Destarte, não há como admitir a ampliação do prazo prescricional por via interpretativa, sob pena de vulnerar a unidade do sistema tributário e comprometer a confiança legítima na aplicação do CTN.

Tese:

“A apresentação, na via administrativa, de consulta não suspende ou interrompe o prazo prescricional para o contribuinte pleitear restituição do indébito tributário ou compensação tributária.”

(REsp 2.032.281/CE, Rel. Min. Gurgel de Faria, Primeira Turma, julgado em 19.8.2025, DJe 10.9.2025)

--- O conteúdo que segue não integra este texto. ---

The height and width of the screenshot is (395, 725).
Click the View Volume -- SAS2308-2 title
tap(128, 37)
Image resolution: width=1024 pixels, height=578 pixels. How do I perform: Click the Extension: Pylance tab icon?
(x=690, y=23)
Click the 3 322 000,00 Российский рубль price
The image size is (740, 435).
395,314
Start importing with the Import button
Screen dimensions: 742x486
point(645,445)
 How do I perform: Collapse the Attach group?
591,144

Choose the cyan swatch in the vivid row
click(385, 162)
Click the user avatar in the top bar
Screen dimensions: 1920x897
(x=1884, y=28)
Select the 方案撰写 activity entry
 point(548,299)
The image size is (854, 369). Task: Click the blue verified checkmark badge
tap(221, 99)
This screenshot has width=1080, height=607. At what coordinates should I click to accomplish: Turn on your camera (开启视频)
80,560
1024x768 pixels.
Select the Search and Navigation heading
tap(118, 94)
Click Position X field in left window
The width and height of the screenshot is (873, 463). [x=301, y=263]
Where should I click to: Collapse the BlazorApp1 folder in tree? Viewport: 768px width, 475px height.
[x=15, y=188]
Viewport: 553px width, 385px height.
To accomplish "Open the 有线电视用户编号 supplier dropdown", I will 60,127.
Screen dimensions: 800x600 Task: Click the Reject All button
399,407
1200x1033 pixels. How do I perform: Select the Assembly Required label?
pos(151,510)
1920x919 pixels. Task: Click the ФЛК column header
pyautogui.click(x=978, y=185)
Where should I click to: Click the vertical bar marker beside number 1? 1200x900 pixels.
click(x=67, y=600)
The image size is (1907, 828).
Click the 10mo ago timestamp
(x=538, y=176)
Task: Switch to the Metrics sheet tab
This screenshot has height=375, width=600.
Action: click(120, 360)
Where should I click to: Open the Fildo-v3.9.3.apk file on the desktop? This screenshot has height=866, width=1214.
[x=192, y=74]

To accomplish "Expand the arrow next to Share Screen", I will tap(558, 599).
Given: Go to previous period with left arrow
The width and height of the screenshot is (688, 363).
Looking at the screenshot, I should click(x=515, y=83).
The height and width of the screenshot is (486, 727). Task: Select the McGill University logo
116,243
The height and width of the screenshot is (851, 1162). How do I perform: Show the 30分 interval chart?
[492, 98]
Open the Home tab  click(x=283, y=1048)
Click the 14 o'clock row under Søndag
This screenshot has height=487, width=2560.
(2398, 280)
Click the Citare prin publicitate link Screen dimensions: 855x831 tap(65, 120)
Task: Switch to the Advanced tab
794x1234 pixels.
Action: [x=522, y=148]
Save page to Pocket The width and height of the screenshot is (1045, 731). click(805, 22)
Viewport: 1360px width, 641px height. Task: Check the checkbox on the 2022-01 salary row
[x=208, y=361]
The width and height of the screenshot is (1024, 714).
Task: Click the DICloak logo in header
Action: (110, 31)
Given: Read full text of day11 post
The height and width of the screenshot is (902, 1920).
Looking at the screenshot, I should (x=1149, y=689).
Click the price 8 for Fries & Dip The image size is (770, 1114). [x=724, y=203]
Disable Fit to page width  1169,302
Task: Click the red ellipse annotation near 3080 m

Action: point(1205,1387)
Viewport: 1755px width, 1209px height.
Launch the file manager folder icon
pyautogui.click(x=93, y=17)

Como o tema já foi cobrado em provas

Prova: Avança SP - 2024 - Câmara de Paraty - RJ - Procurador Jurídico

III - O pedido administrativo de compensação ou de restituição interrompe o prazo prescricional para a ação de repetição de indébito tributário de que trata o art. 168 do CTN”. (errado)
Prova: FUNDATEC - 2024 - Prefeitura de Londrina - PR - Procurador do Município - Serviço de Procuradora Jurídica

Lucrécia apresentou pedido administrativo de compensação de tributo pago indevidamente. Considerando a jurisprudência do Superior Tribunal de justiça, assinale a alternativa correta.

Alternativas

A) O pedido administrativo de compensação ou de restituição não interrompe o prazo prescricional para a ação de repetição de indébito tributário de que trata o art. nº 168 do CTN nem o da execução de título judicial contra a Fazenda Pública.

B) O pedido administrativo de compensação ou de restituição interrompe o prazo prescricional para a ação de repetição de indébito tributário de que trata o art. nº 168 do CTN, mas não o da execução de título judicial contra a Fazenda Pública.

C) O pedido administrativo de compensação ou de restituição interrompe o prazo prescricional para a ação de repetição de indébito tributário de que trata o art. nº 168 do CTN e o da execução de título judicial contra a Fazenda Pública.

D) O pedido administrativo de compensação ou de restituição não interrompe o prazo prescricional para a ação de repetição de indébito tributário de que trata o art. nº 168 do CTN, mas interrompe o da execução de título judicial contra a Fazenda Pública.

E) O pedido administrativo de compensação, apenas, não interrompe o prazo prescricional para a ação de repetição de indébito tributário de que trata o art. nº 168 do CTN nem o da execução de título judicial contra a Fazenda Pública. O pedido de restituição, contudo, interrompe ambos os prazos.